I am trying to implement controllable bloom. By controllable I mean bloom that can be requested even for non-bright pixels by adding the bloom value into a model's texture channel. To do this I need to somehow pass this value (the strength of the bloom for the current pixel) into the bloom post-processor. The most obvious choice would be storing it in the alpha channel, but I use alphablending for every model I draw so for me this is not an option. A quick and dirty solution is to use MRT, render to two textures and then recombine them into one which is a huge waste of memory and speed. Another solution could be to render the scene twice: once for the color and alpha components and second for the bloom components - that is the by-the-book method I find on every internet page. Even when rendering into a smaller RT this is still an overkill.

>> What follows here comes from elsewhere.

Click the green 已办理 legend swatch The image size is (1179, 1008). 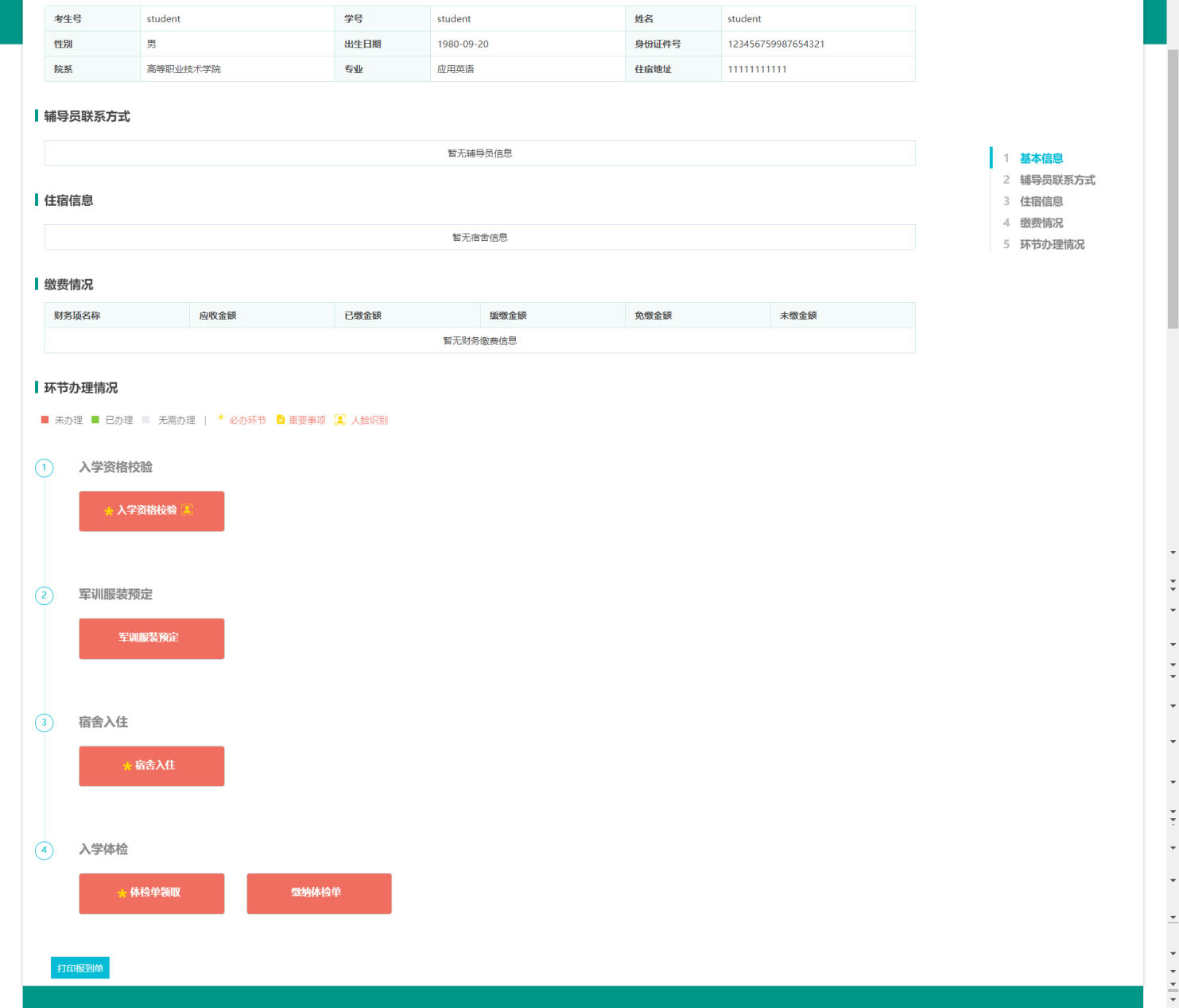click(x=95, y=420)
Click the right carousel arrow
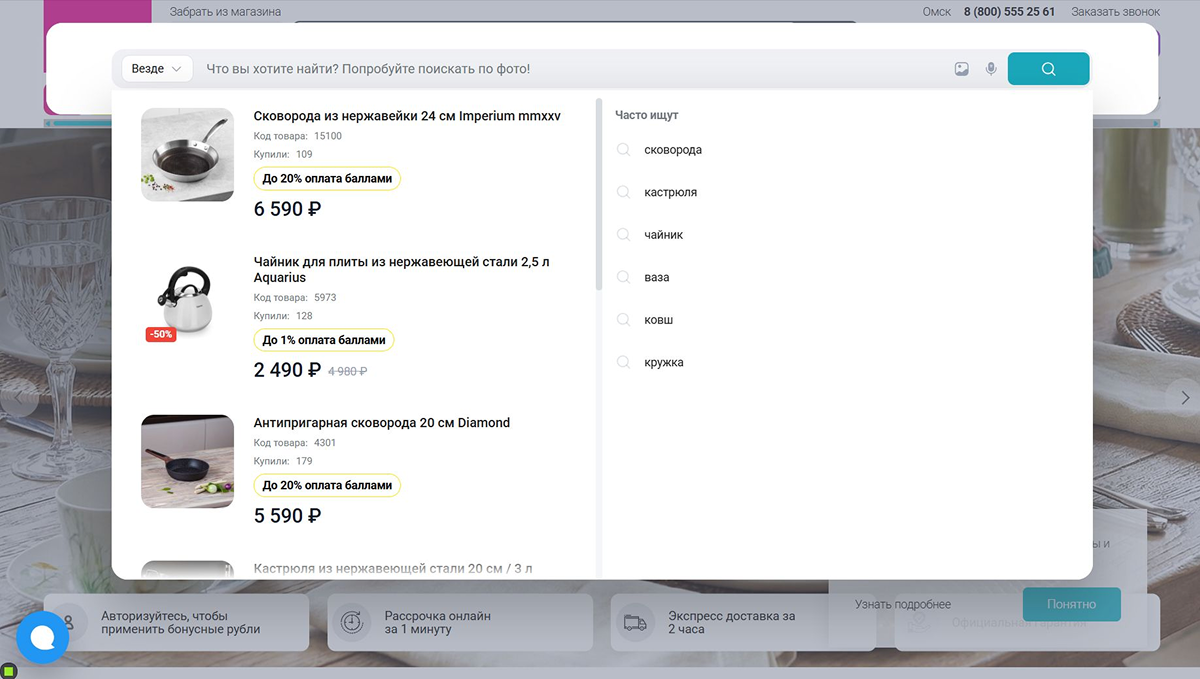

Another thing I thought about was using YCbCr encoding and then simply increasing Y to order bloom, but I always get a green-ish image after decoding (even if I encode-decode in the very same shader, line after line). Here is the encode-decode operations I did:
inline float3 RGBtoYCbCr(float3 color)
{
float3 YCbCr;
YCbCr.r = color.r*0.299f + color.g*0.587f + color.b*0.114f;
YCbCr.g = 0.5f + (-color.r*0.168f - color.g*0.331f + color.b*0.5f);
YCbCr.b = 0.5f + (color.r*0.5f - color.g*418 - color.b*0.081f);
return YCbCr;
}
inline float3 YCbCrtoRGB(float3 color)
{
float3 RGB;
RGB.r = color.r+1.402*(color.b-0.5f);
RGB.g = color.r-0.344*(color.g-0.5f)-0.714*(color.b-0.5f);
RGB.b = color.r+1.772*(color.g-0.5f);
return RGB;
}
float4 MainShader(...)
{
...
output.COLOR.rgb = saturate(output.COLOR.rgb);
output.COLOR.rgb = RGBtoYCbCr(output.COLOR.rgb);
output.COLOR.rgb = YCbCrtoRGB(output.COLOR.rgb);
}
So I wanted to ask if anyone knows a way to do it in one pass without MRT and (if possible) by still rendering an HDR image?